■ DO THIS:
Copy these rows word for word.

■ Rows showing where targets appear:
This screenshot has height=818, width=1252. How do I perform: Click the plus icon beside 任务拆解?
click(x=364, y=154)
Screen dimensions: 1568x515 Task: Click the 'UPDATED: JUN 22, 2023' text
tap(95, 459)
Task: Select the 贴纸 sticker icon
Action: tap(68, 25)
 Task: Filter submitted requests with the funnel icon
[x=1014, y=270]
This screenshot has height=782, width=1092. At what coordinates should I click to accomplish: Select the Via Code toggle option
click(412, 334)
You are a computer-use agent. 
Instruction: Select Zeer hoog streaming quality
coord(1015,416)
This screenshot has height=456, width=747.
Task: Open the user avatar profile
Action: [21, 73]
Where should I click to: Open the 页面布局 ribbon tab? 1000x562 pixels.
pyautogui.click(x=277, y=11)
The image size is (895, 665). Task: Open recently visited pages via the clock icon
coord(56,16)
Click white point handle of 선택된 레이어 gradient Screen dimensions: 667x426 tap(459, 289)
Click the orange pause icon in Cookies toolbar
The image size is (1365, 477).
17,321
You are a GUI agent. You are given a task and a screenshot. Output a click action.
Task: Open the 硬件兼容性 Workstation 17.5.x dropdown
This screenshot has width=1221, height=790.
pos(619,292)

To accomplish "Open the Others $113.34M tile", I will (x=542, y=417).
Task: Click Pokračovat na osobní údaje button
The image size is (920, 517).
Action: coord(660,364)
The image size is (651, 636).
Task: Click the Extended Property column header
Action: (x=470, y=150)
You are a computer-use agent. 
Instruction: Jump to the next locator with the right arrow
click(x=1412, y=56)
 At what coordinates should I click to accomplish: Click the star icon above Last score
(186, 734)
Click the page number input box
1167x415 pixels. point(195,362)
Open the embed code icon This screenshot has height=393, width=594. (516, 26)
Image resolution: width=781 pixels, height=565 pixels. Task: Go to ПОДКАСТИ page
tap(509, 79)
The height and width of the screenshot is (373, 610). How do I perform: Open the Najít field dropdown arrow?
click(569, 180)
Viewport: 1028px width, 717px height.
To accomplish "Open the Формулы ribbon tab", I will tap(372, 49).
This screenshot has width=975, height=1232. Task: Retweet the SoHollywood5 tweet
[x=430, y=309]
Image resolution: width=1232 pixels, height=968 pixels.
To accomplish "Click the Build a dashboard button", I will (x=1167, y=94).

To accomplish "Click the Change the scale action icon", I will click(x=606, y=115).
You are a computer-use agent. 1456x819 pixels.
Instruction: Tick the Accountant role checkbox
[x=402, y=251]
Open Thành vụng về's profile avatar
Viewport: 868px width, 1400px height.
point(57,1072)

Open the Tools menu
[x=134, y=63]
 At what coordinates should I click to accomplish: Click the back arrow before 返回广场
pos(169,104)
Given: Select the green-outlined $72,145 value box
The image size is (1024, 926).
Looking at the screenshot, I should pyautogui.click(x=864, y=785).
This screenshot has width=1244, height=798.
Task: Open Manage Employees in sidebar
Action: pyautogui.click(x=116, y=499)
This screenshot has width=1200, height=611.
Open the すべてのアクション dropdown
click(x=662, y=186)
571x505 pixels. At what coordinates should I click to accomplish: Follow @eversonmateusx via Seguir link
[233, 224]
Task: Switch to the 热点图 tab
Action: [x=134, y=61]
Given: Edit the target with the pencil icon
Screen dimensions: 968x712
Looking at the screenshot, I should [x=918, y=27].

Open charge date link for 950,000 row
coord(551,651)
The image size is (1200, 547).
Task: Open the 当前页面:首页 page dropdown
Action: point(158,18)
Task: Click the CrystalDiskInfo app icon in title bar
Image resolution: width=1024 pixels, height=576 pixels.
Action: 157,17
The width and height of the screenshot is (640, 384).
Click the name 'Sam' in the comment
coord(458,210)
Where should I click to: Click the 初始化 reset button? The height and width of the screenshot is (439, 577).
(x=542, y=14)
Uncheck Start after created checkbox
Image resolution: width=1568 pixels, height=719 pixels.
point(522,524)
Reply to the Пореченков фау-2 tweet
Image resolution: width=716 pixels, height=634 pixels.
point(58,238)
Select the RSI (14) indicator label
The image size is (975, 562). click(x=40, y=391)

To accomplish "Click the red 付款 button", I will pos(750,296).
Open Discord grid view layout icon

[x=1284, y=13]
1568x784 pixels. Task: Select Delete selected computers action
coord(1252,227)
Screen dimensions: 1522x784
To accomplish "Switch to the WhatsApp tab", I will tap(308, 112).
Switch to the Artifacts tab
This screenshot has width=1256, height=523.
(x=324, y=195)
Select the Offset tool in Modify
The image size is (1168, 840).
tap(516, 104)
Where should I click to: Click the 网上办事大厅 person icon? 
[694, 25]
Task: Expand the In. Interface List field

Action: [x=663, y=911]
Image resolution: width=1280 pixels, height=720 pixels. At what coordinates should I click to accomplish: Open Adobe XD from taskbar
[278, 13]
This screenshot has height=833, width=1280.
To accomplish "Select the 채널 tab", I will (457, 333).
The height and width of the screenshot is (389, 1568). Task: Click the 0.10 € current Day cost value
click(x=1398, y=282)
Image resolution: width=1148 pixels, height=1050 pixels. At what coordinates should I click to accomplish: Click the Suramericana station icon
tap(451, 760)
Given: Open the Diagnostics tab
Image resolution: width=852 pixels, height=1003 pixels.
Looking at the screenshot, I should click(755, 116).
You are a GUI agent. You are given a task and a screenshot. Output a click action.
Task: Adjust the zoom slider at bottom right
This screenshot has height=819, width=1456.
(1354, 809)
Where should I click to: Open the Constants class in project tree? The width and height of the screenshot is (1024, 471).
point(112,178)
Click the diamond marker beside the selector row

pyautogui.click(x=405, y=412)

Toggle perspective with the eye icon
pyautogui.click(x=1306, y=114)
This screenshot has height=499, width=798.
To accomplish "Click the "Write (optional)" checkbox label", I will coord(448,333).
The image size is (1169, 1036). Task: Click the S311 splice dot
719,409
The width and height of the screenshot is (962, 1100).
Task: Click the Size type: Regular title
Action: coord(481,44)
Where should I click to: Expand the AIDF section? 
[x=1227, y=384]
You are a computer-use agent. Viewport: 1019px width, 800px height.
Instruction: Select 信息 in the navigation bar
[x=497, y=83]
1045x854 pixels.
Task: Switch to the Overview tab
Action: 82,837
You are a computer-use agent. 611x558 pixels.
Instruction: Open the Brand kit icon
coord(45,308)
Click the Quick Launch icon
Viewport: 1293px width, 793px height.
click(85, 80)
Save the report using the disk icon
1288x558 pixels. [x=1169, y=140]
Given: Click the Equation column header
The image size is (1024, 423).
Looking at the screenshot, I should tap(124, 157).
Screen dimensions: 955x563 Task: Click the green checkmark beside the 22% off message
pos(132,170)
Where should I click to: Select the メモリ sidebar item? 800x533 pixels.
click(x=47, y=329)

■ OUTPUT:
This screenshot has height=818, width=1252. How do I perform: Click the plus icon beside 任务拆解?
click(x=364, y=154)
Screen dimensions: 1568x515 Task: Click the 'UPDATED: JUN 22, 2023' text
tap(95, 459)
Task: Select the 贴纸 sticker icon
Action: tap(68, 25)
 Task: Filter submitted requests with the funnel icon
[x=1014, y=270]
This screenshot has height=782, width=1092. At what coordinates should I click to accomplish: Select the Via Code toggle option
click(412, 334)
You are a computer-use agent. 
Instruction: Select Zeer hoog streaming quality
coord(1015,416)
This screenshot has height=456, width=747.
Task: Open the user avatar profile
Action: [21, 73]
Where should I click to: Open the 页面布局 ribbon tab? 1000x562 pixels.
pyautogui.click(x=277, y=11)
The image size is (895, 665). Task: Open recently visited pages via the clock icon
coord(56,16)
Click white point handle of 선택된 레이어 gradient Screen dimensions: 667x426 tap(459, 289)
Click the orange pause icon in Cookies toolbar
The image size is (1365, 477).
17,321
You are a GUI agent. You are given a task and a screenshot. Output a click action.
Task: Open the 硬件兼容性 Workstation 17.5.x dropdown
This screenshot has width=1221, height=790.
pos(619,292)

To accomplish "Open the Others $113.34M tile", I will (x=542, y=417).
Task: Click Pokračovat na osobní údaje button
The image size is (920, 517).
Action: coord(660,364)
The image size is (651, 636).
Task: Click the Extended Property column header
Action: (x=470, y=150)
You are a computer-use agent. 
Instruction: Jump to the next locator with the right arrow
click(x=1412, y=56)
 At what coordinates should I click to accomplish: Click the star icon above Last score
(186, 734)
Click the page number input box
1167x415 pixels. point(195,362)
Open the embed code icon This screenshot has height=393, width=594. (516, 26)
Image resolution: width=781 pixels, height=565 pixels. Task: Go to ПОДКАСТИ page
tap(509, 79)
The height and width of the screenshot is (373, 610). How do I perform: Open the Najít field dropdown arrow?
click(569, 180)
Viewport: 1028px width, 717px height.
To accomplish "Open the Формулы ribbon tab", I will tap(372, 49).
This screenshot has width=975, height=1232. Task: Retweet the SoHollywood5 tweet
[x=430, y=309]
Image resolution: width=1232 pixels, height=968 pixels.
To accomplish "Click the Build a dashboard button", I will (x=1167, y=94).

To accomplish "Click the Change the scale action icon", I will click(x=606, y=115).
You are a computer-use agent. 1456x819 pixels.
Instruction: Tick the Accountant role checkbox
[x=402, y=251]
Open Thành vụng về's profile avatar
Viewport: 868px width, 1400px height.
point(57,1072)

Open the Tools menu
[x=134, y=63]
 At what coordinates should I click to accomplish: Click the back arrow before 返回广场
pos(169,104)
Given: Select the green-outlined $72,145 value box
The image size is (1024, 926).
Looking at the screenshot, I should pyautogui.click(x=864, y=785).
This screenshot has width=1244, height=798.
Task: Open Manage Employees in sidebar
Action: pyautogui.click(x=116, y=499)
This screenshot has width=1200, height=611.
Open the すべてのアクション dropdown
click(x=662, y=186)
571x505 pixels. At what coordinates should I click to accomplish: Follow @eversonmateusx via Seguir link
[233, 224]
Task: Switch to the 热点图 tab
Action: [x=134, y=61]
Given: Edit the target with the pencil icon
Screen dimensions: 968x712
Looking at the screenshot, I should [x=918, y=27].

Open charge date link for 950,000 row
coord(551,651)
The image size is (1200, 547).
Task: Open the 当前页面:首页 page dropdown
Action: point(158,18)
Task: Click the CrystalDiskInfo app icon in title bar
Image resolution: width=1024 pixels, height=576 pixels.
Action: 157,17
The width and height of the screenshot is (640, 384).
Click the name 'Sam' in the comment
coord(458,210)
Where should I click to: Click the 初始化 reset button? The height and width of the screenshot is (439, 577).
(x=542, y=14)
Uncheck Start after created checkbox
Image resolution: width=1568 pixels, height=719 pixels.
point(522,524)
Reply to the Пореченков фау-2 tweet
Image resolution: width=716 pixels, height=634 pixels.
point(58,238)
Select the RSI (14) indicator label
The image size is (975, 562). click(x=40, y=391)

To accomplish "Click the red 付款 button", I will pos(750,296).
Open Discord grid view layout icon

[x=1284, y=13]
1568x784 pixels. Task: Select Delete selected computers action
coord(1252,227)
Screen dimensions: 1522x784
To accomplish "Switch to the WhatsApp tab", I will tap(308, 112).
Switch to the Artifacts tab
This screenshot has width=1256, height=523.
(x=324, y=195)
Select the Offset tool in Modify
The image size is (1168, 840).
tap(516, 104)
Where should I click to: Click the 网上办事大厅 person icon? 
[694, 25]
Task: Expand the In. Interface List field

Action: [x=663, y=911]
Image resolution: width=1280 pixels, height=720 pixels. At what coordinates should I click to accomplish: Open Adobe XD from taskbar
[278, 13]
This screenshot has height=833, width=1280.
To accomplish "Select the 채널 tab", I will (457, 333).
The height and width of the screenshot is (389, 1568). Task: Click the 0.10 € current Day cost value
click(x=1398, y=282)
Image resolution: width=1148 pixels, height=1050 pixels. At what coordinates should I click to accomplish: Click the Suramericana station icon
tap(451, 760)
Given: Open the Diagnostics tab
Image resolution: width=852 pixels, height=1003 pixels.
Looking at the screenshot, I should click(755, 116).
You are a GUI agent. You are given a task and a screenshot. Output a click action.
Task: Adjust the zoom slider at bottom right
This screenshot has height=819, width=1456.
(1354, 809)
Where should I click to: Open the Constants class in project tree? The width and height of the screenshot is (1024, 471).
point(112,178)
Click the diamond marker beside the selector row

pyautogui.click(x=405, y=412)

Toggle perspective with the eye icon
pyautogui.click(x=1306, y=114)
This screenshot has height=499, width=798.
To accomplish "Click the "Write (optional)" checkbox label", I will coord(448,333).
The image size is (1169, 1036). Task: Click the S311 splice dot
719,409
The width and height of the screenshot is (962, 1100).
Task: Click the Size type: Regular title
Action: coord(481,44)
Where should I click to: Expand the AIDF section? 
[x=1227, y=384]
You are a computer-use agent. Viewport: 1019px width, 800px height.
Instruction: Select 信息 in the navigation bar
[x=497, y=83]
1045x854 pixels.
Task: Switch to the Overview tab
Action: 82,837
You are a computer-use agent. 611x558 pixels.
Instruction: Open the Brand kit icon
coord(45,308)
Click the Quick Launch icon
Viewport: 1293px width, 793px height.
click(85, 80)
Save the report using the disk icon
1288x558 pixels. [x=1169, y=140]
Given: Click the Equation column header
The image size is (1024, 423).
Looking at the screenshot, I should tap(124, 157).
Screen dimensions: 955x563 Task: Click the green checkmark beside the 22% off message
pos(132,170)
Where should I click to: Select the メモリ sidebar item? 800x533 pixels.
click(x=47, y=329)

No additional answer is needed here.